Retype exactly the lines from the one that contains "Given: Click green" through the end of the listing, both included, but not the pictures.

++++ DATA UNDER STUDY

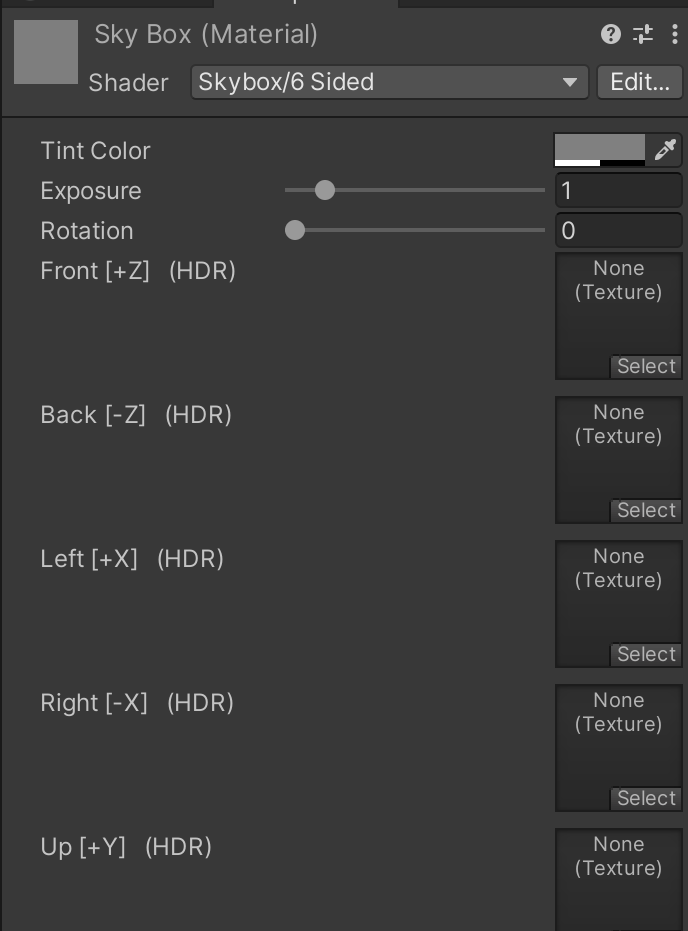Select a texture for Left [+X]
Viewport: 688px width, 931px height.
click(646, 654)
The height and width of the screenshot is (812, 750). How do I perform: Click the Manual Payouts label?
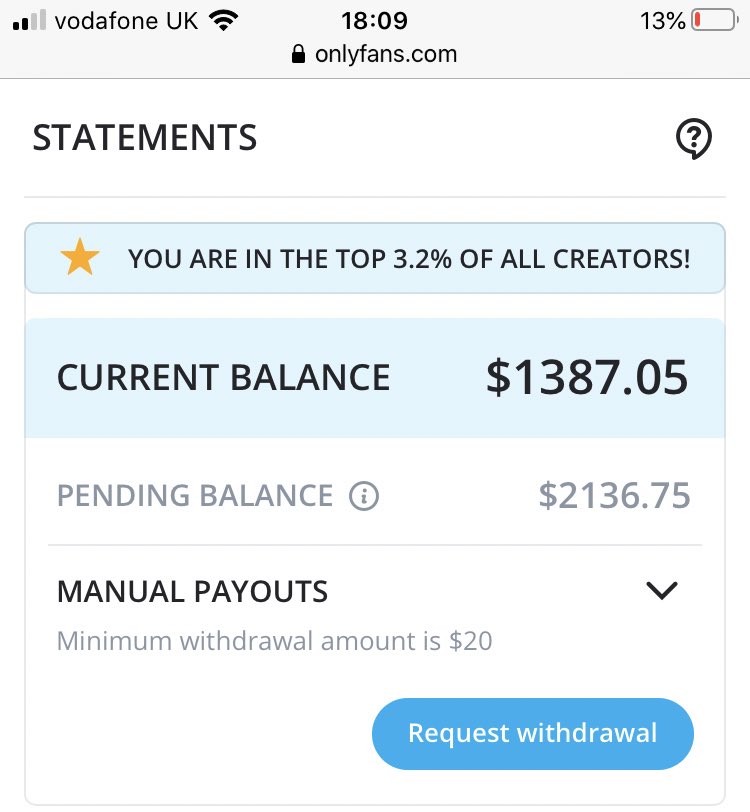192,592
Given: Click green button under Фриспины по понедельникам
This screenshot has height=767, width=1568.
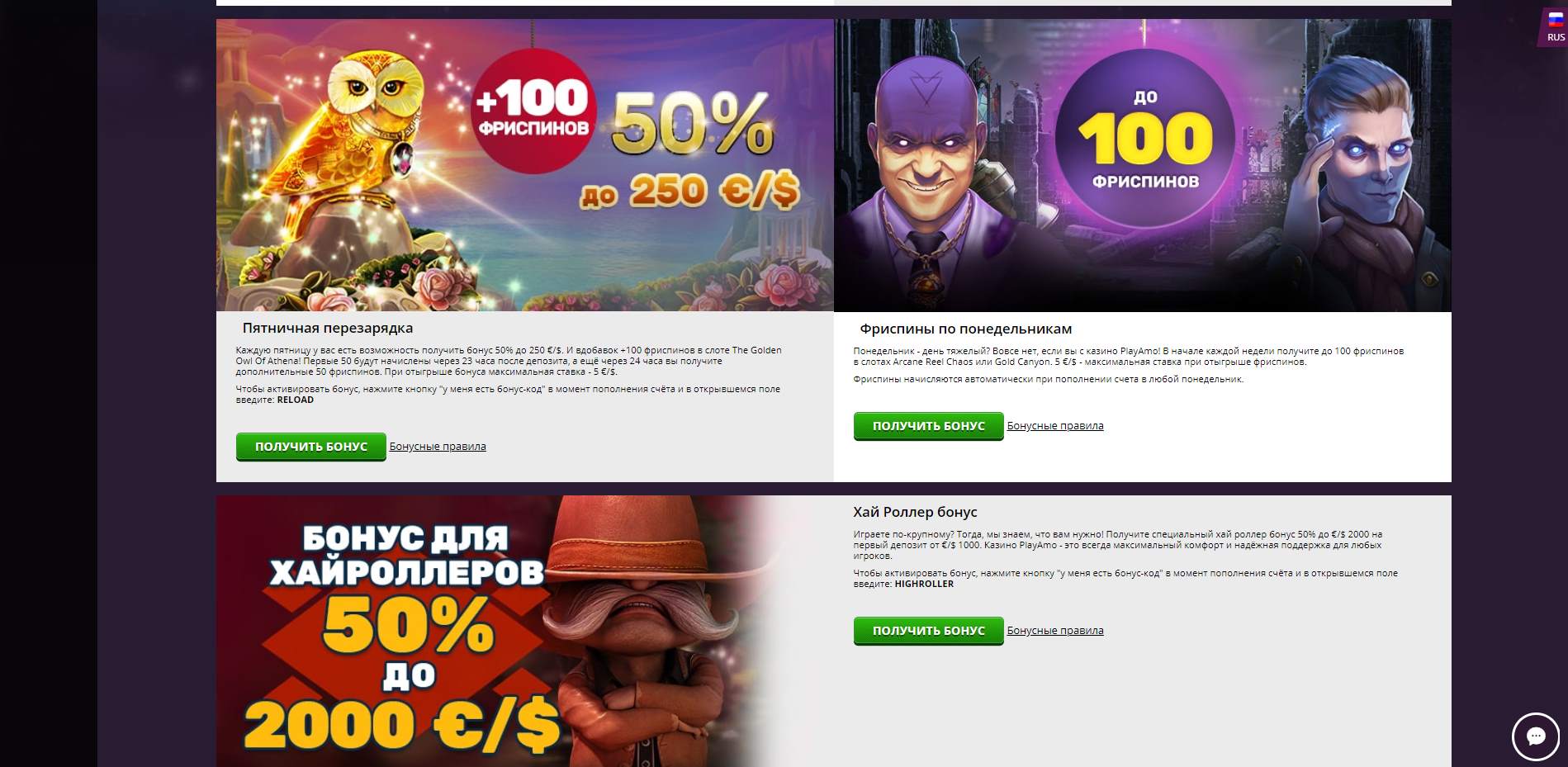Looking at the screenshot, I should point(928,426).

++++++++

*TASK RESPONSE*:
Given: Click green button under Фриспины по понедельникам
This screenshot has height=767, width=1568.
Looking at the screenshot, I should point(928,426).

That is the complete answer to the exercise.